The estimated, projected or anticipated financial results, financial condition or other financial information discussed in this current report on Form 8-K/A are based on management’s preliminary unaudited analysis of financial results for the period and year ended December 31, 2018.  As of the date of this report, the Company has not completed its financial statement reporting process for the period ended December 31, 2018, and the Company’s independent registered accounting firm has not audited the preliminary financial data discussed in this report. During the course of the Company’s quarter-end closing procedures and review process, including the finalization of its financial statements for and as of the period and year ended December 31, 2018, the Company may identify items that would require it to make adjustments, which may be material to the information presented above. As a result, the estimates above constitute forward-looking information.
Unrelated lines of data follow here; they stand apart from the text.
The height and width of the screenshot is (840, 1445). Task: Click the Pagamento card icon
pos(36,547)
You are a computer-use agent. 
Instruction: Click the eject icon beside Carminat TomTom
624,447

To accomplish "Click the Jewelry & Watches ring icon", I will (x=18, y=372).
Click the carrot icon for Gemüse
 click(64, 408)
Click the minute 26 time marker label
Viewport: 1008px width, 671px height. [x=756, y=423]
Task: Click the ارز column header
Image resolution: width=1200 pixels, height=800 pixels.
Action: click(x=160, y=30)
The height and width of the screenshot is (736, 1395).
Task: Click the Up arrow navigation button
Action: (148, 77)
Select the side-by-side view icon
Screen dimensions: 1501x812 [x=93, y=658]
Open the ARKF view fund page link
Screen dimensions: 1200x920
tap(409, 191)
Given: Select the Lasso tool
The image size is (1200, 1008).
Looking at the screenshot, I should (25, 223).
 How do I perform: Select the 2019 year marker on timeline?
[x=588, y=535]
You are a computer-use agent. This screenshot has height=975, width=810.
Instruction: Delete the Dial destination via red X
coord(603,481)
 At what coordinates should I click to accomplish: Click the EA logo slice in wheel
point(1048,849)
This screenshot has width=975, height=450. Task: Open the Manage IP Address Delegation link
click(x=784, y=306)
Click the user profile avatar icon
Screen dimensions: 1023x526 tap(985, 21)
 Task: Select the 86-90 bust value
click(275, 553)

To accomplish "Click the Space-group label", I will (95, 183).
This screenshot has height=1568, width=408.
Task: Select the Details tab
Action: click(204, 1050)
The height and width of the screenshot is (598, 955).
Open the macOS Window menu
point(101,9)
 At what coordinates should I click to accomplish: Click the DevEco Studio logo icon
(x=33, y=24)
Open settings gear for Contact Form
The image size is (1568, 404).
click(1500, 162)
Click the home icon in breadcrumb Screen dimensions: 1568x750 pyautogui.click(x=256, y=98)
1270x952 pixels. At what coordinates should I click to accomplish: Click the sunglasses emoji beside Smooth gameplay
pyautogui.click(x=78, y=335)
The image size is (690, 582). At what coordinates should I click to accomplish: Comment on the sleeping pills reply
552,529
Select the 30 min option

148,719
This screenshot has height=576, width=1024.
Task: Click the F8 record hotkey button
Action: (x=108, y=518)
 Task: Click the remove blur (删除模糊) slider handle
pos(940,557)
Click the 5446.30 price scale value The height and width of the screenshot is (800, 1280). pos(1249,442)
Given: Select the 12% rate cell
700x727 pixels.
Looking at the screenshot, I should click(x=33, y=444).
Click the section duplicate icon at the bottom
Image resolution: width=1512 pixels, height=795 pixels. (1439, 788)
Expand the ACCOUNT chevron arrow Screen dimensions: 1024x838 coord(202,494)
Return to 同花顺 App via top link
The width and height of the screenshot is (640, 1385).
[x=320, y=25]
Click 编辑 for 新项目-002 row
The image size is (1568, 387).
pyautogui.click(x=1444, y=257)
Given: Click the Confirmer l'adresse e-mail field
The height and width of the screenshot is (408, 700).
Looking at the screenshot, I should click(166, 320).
Such forward-looking statements are not meant to predict or guarantee actual results, performance, events or circumstances and may not be realized because they are based upon the Company's current projections, plans, objectives, beliefs, expectations, estimates and assumptions and are subject to risks and uncertainties that may cause the actual results and timing of certain events and circumstances to be materially different from those described by the forward-looking statements. Such resulting differences may include material adjustments to the information provided above. The Company does not undertake to update these forward-looking statements.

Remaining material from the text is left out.